AUTOMATIC1111 / stable-diffusion-webui-tokenizer

An extension for stable-diffusion-webui that adds a tab that lets you preview how CLIP model would tokenize your text.
141 stars 22 forks source link

Add support for SDXL model #9

Open zero41120 opened 1 month ago

zero41120 commented 1 month ago

This extension works with the SD1.5 models but fails with SDXL. In this code update, I checked the source code and identified that SDXL at this line: https://github.com/AUTOMATIC1111/stable-diffusion-webui/blob/feee37d75f1b168768014e4634dcb156ee649c05/modules/sd_hijack_clip.py#L349.

The current logic only checks shared.sd_model.cond_stage_model.wrapped, while the hijacked SDXL FrozenCLIPEmbedderForSDXLWithCustomWords is located in shared.sd_model.cond_stage_model.embedders[0].wrapped.

I lack the technical expertise to confirm differences in the tokenizer.
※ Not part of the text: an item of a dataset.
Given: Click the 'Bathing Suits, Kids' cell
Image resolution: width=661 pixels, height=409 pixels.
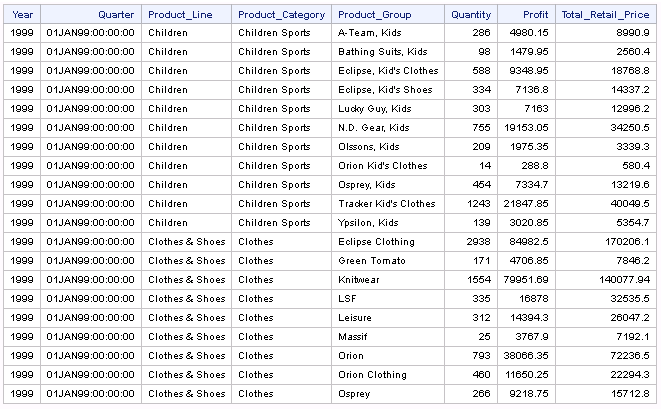Looking at the screenshot, I should tap(383, 52).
However, SD1.5 and SDXL appear to produce the same ID, source code also suggests the vocab maps to Unicode, making any model suitable.
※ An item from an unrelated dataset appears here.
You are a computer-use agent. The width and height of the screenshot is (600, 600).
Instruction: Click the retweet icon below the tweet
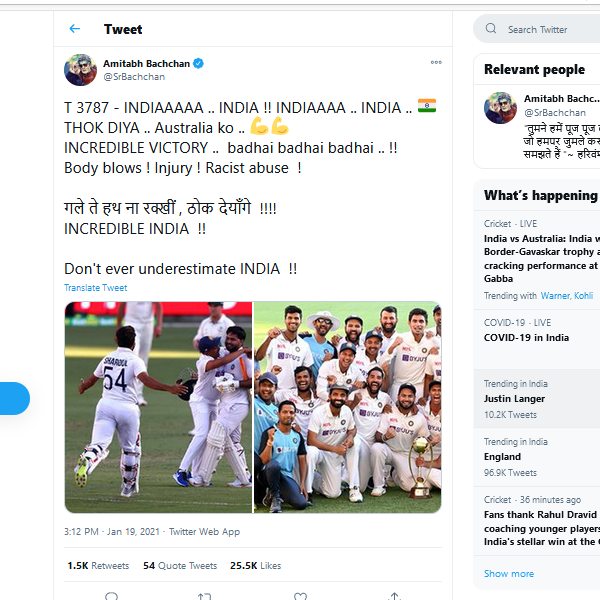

In this pull request, I refactored the logic so VanillaClip and OpenClip no longer depend on instance checks. They now verify the required attribute. I passed embedders[index].wrapped to the Clip classes, so the first matching attribute is used for tokenization. Since SDXL and SD1.5 produce the same tokenization, I didn't include logic to identify the best "embedder" (which should be FrozenCLIPEmbedderForSDXLWithCustomWords), as they likely yield the same result.

Lastly, token colors were barely visible in dark theme. I updated them to use the theme color instead of hardcoded RGB.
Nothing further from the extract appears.